| EXTRACT TO READ |

⟨

One of the big pleasures I have is watching the full moon make its way up and over the mountain. I see it from my patio doors as I am making dinner. Lately, it not only is a big, full moon but also a beautiful, warm yellow. When I first see it, the moon is just peering over the top edge of the mountain. Then it seems to sit on the edge of the mountain top just before continuing its journey up into the night sky. A moment in time.
I was thinking of good things to distract from the pain I have in my joints and the nagging fear in the back of my mind that I am becoming more disabled with each passing day.
My RA was diagnosed seven years ago in January. Since then, I have had three cancers and a hip replacement. Most of that time I have been on methotrexate, mostly injectable. It has slowed the progress of the RA. It could be worse. I’ve been on almost all the biologics. Currently, I am two doses into another drug called Actemra. It will help, but it will probably be paused as I now have a new complication from past breast cancer radiation.

⟩

| PROMPT 1 |
According to the passage about the moon and RA, when was the writer's RA diagnosed?
| PROMPT 2 |
Write a continuation of the passage about the moon and RA, beginning right after its final sentence.
The entries that come after the passage about the moon and RA have no connection to it.

| RECORDED INFORMATION |
⟨

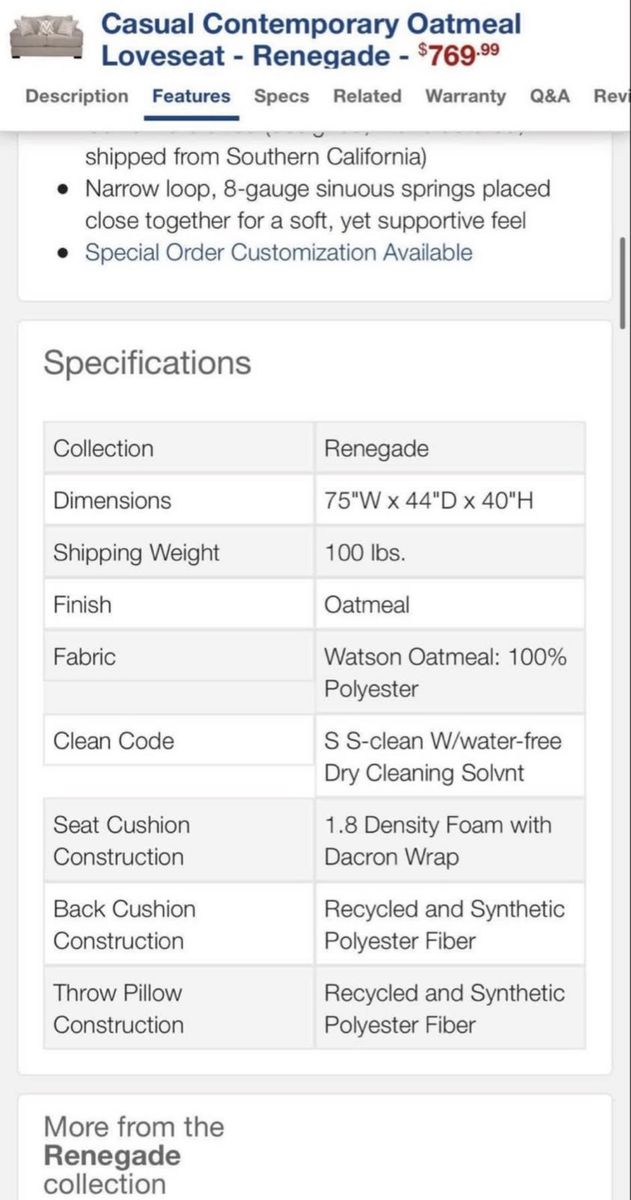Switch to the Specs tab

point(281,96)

⟩
⟨

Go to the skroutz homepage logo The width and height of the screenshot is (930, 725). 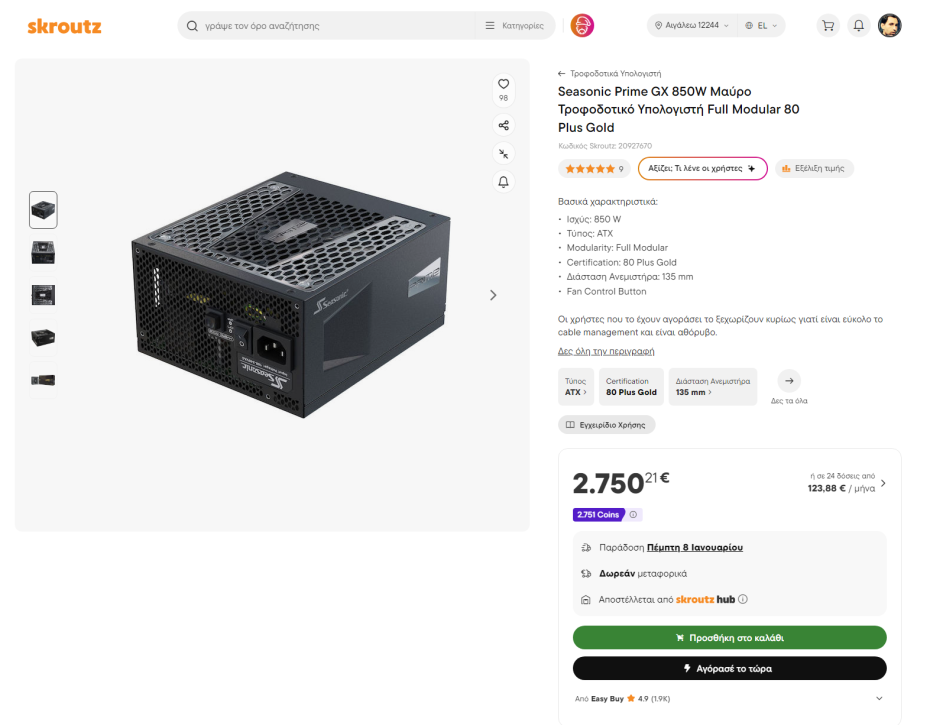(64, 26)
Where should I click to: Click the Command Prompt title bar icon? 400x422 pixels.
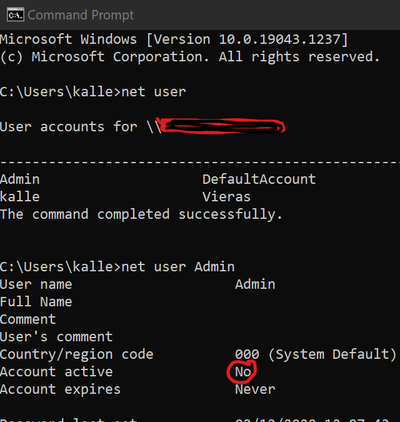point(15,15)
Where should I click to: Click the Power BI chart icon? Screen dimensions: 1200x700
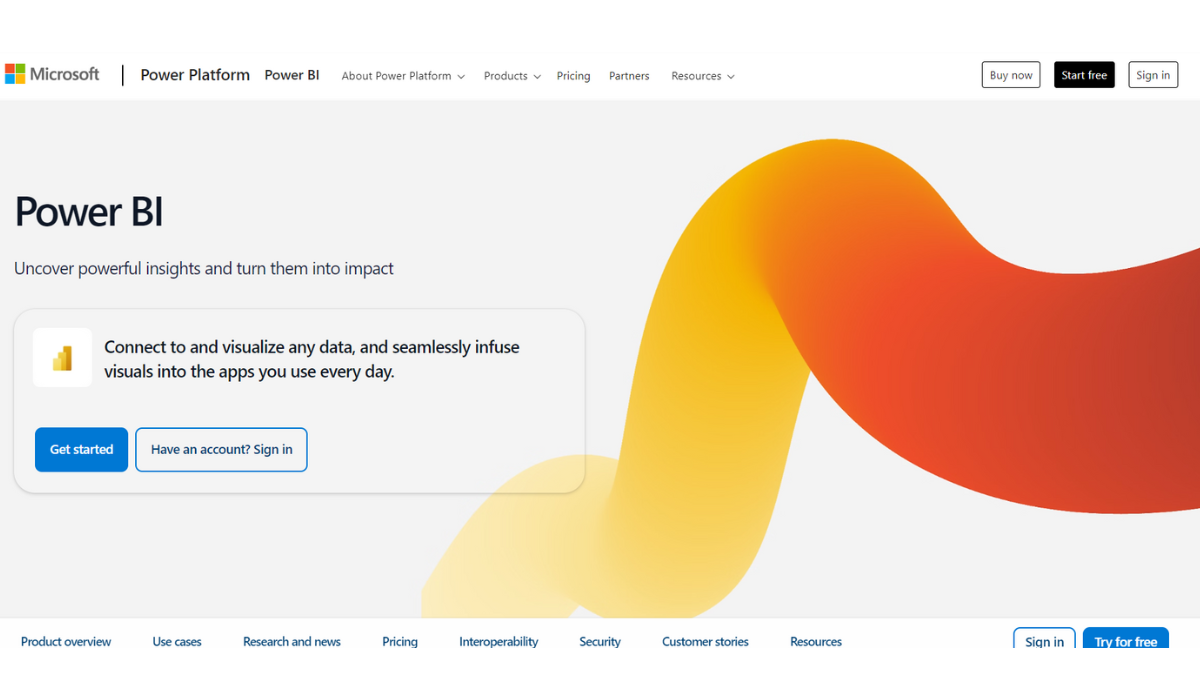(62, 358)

⟩
⟨

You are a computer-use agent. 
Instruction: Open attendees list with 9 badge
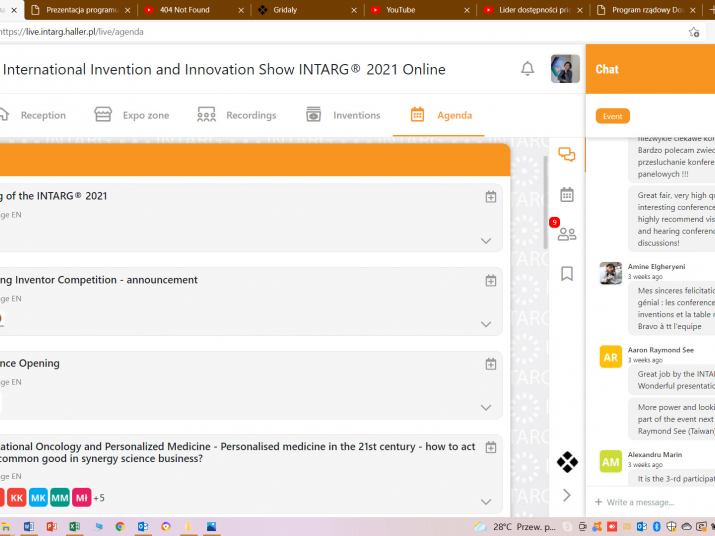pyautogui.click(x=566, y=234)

⟩

| ANSWER AREA 1 |
Seven years ago in January.

| ANSWER AREA 2 |
As I type, my right wrist hurts as do both hands. Wrist pain used to come and go but it is here most of the time now. My ankles hurt as well as do my feet. Fortunately for me, I am a two finger typist since my hands are misshapen and can no longer use the correct typewriting form I learned in high school. I could go on but those who have RA or any of the other autoimmune or inflammatory diseases will understand.
Pain is manageable to some degree. Ignored. Medicated. Fearing an uncertain future is not as easy. My degenerating arthritic feet and spine require that I use a cane. I can no longer drive. No, it is not easy. And no, it can’t be rationalized. It is what it is.
I write it down. I continue to live. I am fortunate that I can spend my time on my favorite activities, reading and writing. And amazing enough I am happy.